Manon Preto dans une installation d un double écran vidéo révèle l omniprésence parmi nous des data fantômes , sous forme de réseaux sociaux, de sites de partage de fichiers , de toutes les instances numériques qui suggèrent des simulacres d’objets utiles, telle cette basket montrée en 3D. Allant jusqu’au bout de sa démarche l’artiste fait écrire son texte critique par ChatGPT.
A la galerie Nocte deux artistes trouvent des approches singulières des troubles et luttes écologiques.
La belge Laure Winants qui participe aussi brillamment au salon A ppr och e montre ici d’autres modes plastiques des expérimentations qu’elle a menées dans l’Arctique en recherche d’une transcription visuelle de la langue des glaciers. Elle déclare vouloir à l’aide de capteurs redonner voix à cette langue perdue pour nos.
Anna Katharina Scheidegger met en valeur l’importance du plancton marin luminescent menacé de disparition ce qui met en danger toutes les formes du vivant. Elle utilise sa bioluminescence pour en garder la trace par la technique du photogramme . Il en résulte des images d’une grande puissance évocative par leur vive coloration.
L’une des expositions complémentaires les plus intéressantes a lieu dans un commissariat de Philippe Calandre à la galerie Olivier Waltman.
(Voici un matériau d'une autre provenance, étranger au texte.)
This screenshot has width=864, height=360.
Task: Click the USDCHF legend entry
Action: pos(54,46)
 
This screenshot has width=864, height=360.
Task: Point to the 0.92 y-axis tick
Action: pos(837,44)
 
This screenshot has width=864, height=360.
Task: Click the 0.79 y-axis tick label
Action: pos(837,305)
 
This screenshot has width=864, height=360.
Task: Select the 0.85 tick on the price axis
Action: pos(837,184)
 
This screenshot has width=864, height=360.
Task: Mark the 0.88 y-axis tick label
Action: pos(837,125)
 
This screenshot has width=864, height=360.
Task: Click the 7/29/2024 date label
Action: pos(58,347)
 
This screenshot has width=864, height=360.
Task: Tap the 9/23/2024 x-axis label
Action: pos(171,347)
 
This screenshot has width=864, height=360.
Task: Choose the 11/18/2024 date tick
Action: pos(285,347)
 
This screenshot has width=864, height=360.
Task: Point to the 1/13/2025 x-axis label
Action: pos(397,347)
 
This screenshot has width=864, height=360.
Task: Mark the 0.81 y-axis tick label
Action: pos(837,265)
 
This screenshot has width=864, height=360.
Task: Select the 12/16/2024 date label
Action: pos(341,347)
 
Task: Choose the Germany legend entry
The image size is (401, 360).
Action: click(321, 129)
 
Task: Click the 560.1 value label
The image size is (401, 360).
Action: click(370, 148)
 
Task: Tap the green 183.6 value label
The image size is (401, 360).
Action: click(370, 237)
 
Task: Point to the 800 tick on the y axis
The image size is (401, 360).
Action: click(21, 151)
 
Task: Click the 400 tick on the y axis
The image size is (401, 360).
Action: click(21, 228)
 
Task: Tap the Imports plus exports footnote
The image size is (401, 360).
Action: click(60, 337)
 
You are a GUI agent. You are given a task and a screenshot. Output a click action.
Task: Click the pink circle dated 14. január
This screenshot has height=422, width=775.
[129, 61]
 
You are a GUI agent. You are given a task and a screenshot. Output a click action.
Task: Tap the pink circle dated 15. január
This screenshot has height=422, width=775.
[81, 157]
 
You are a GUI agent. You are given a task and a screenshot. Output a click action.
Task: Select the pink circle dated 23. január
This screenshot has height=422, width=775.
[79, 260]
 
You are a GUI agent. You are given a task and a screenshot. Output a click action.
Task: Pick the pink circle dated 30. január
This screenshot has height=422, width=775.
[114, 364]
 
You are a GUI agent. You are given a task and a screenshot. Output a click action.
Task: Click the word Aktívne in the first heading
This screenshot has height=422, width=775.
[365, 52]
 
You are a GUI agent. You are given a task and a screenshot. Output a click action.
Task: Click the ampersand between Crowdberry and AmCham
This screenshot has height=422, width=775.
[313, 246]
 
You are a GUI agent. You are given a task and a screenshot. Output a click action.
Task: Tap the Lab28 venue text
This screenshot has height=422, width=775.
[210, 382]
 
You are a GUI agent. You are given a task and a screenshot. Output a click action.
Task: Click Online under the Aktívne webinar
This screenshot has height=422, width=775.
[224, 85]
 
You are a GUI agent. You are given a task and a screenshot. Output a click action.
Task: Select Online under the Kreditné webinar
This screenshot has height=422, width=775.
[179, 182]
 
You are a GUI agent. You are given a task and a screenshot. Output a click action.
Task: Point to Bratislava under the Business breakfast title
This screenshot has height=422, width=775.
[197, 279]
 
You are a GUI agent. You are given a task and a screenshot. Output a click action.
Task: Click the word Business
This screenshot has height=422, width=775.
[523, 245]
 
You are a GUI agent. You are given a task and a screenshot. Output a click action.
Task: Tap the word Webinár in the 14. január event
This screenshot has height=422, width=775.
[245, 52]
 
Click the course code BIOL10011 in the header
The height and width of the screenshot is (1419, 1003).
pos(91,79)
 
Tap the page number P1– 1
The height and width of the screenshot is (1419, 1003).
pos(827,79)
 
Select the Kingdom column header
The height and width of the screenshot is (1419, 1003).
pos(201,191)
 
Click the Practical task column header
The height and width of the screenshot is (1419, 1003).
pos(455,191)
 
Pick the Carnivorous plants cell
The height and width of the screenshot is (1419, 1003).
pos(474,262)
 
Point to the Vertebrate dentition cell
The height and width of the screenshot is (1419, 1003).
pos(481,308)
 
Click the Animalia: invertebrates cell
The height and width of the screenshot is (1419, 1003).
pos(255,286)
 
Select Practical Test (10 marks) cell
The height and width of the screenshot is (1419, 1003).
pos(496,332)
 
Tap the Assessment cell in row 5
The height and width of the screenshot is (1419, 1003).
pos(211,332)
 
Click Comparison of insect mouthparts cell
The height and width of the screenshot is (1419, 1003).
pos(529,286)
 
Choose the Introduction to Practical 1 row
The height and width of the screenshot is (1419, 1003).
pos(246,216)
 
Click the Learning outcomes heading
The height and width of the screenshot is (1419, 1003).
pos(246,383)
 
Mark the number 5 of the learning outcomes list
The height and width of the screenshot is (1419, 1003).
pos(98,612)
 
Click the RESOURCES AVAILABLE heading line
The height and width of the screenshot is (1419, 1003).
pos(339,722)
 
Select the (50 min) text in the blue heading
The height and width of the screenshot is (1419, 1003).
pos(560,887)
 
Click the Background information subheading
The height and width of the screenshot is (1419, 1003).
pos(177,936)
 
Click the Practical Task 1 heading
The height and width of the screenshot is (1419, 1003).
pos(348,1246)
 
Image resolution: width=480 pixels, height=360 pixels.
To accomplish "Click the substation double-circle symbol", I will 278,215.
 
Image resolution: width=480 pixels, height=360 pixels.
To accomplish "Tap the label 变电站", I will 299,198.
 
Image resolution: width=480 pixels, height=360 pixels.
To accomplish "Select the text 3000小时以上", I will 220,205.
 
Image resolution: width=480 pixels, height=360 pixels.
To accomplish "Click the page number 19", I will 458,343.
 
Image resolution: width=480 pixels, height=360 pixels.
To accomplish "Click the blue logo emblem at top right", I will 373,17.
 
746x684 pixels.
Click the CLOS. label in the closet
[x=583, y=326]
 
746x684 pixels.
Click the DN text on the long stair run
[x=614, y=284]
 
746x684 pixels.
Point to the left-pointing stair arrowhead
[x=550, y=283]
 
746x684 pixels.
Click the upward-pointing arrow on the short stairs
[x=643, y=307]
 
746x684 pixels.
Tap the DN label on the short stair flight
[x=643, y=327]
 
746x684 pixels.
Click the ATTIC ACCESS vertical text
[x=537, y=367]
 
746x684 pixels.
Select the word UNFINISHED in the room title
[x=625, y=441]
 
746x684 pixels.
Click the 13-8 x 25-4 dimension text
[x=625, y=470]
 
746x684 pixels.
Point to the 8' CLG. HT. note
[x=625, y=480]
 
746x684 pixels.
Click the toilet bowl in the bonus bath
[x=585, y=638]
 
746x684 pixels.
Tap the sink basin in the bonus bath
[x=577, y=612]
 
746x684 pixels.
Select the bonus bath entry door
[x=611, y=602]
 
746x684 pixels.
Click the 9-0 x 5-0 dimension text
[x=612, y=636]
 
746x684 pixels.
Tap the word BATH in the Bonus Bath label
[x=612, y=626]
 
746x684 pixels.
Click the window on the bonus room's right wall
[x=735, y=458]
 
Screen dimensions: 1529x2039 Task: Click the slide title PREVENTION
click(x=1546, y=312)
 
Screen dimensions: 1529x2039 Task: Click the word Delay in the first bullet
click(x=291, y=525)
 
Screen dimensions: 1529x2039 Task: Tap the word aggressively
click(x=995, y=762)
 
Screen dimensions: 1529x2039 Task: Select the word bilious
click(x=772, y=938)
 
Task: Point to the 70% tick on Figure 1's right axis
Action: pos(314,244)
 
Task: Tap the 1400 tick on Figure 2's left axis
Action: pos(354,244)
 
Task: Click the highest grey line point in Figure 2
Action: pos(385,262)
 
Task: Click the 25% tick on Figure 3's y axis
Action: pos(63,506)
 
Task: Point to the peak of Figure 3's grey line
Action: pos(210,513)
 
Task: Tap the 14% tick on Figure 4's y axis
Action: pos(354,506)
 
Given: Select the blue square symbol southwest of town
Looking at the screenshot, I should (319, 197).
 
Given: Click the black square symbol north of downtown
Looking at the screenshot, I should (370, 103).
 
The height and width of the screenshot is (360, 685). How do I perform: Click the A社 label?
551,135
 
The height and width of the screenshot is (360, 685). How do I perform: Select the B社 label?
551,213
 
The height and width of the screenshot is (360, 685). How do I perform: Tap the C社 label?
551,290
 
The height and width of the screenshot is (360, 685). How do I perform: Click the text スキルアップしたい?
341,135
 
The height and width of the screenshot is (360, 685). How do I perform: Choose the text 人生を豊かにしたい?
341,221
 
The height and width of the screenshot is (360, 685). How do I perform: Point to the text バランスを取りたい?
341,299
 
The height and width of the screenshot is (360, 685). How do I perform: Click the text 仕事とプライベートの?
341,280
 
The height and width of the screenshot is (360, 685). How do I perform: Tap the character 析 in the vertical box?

Les recherches formelles y sont mises au service d’une approche de thématiques actuelles , de situations politique ou idéologiques.
Kazia Ozga , née à Varsovie , installe à la galerie une sculpture molle de grand format d’un canot fait d’images numériques agrandies de peau saisie à l’entour des yeux. Cette réplique d’un Zodiac utilisé pour récupérer des migrants en perdition rend concret leur situation d’où le titre Sauver sa peau . Au mur une série de cinq gilets de sauvetage Lifevests reprend cette métaphore de la peau avec des variantes de couleurs rappelant la campagne Benetton.
Guangli Liu est né en Chine , vivant à Paris il n’a pu participer à aucune manifestation dans son pays . En 2022 s’y est tenu ce que les média ont surnommé « Révolution A4 » où les jeunes manifestants brandissaient des feuilles blanches en réaction aux interdictions et au confinement généralisé suite au COVID . Il a eu envie de collecter un ensemble d’images des soulèvements contre le pouvoir depuis 1989 (année précédent celle de sa naissance ) jusqu’à l’an dernier. Il les a décrites à une Intelligence Artificielle qui a réalisé ce long panoramique qu’il a produit en cercle. Cette forme oblige le spectateur à parcourir l’espace pour en appréhender la totalité .
A la même époque d’épidémie mondiale Edouard Burgeat a décidé de voyager malgré les interdictions du confinement, traversant différentes frontières de l’Union Européenne à bord de son camion Citroën Jumper. Il a réalisé différentes vues dans une suite de doubles expositions révélant une sorte de tremblement du réel. De retour de ce périple avec sa femme et un loup pour animal de compagnie il a produit une performance autour de son camion customisé avec des transferts . Il a ensuite démonté les différentes parties du véhicule dont il expose des extraits , dont certains sont ré-encadrés d’acier noir.
Un imposant catalogue réalisé en faux carré avec une couverture rigide permet de retrouver tous ces artistes qui ont ici retenu mon attention et d’autres expérimentations tout aussi riches. En couverture une reproduction d‘un portrait réalisé dans une pratique mixte d‘Overprint tout à fait significative par Frédérique Daubal donne visage humain à la manifestation.